Exactly as they stand, set down the following records once more.

Top of Entries shown

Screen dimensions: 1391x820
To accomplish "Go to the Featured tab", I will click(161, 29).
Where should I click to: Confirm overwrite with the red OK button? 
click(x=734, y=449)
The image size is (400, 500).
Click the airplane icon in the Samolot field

Bottom of Entries shown

**Response area**
Screen dimensions: 1391x820
To accomplish "Go to the Featured tab", I will click(161, 29).
Where should I click to: Confirm overwrite with the red OK button? 
click(x=734, y=449)
The image size is (400, 500).
Click the airplane icon in the Samolot field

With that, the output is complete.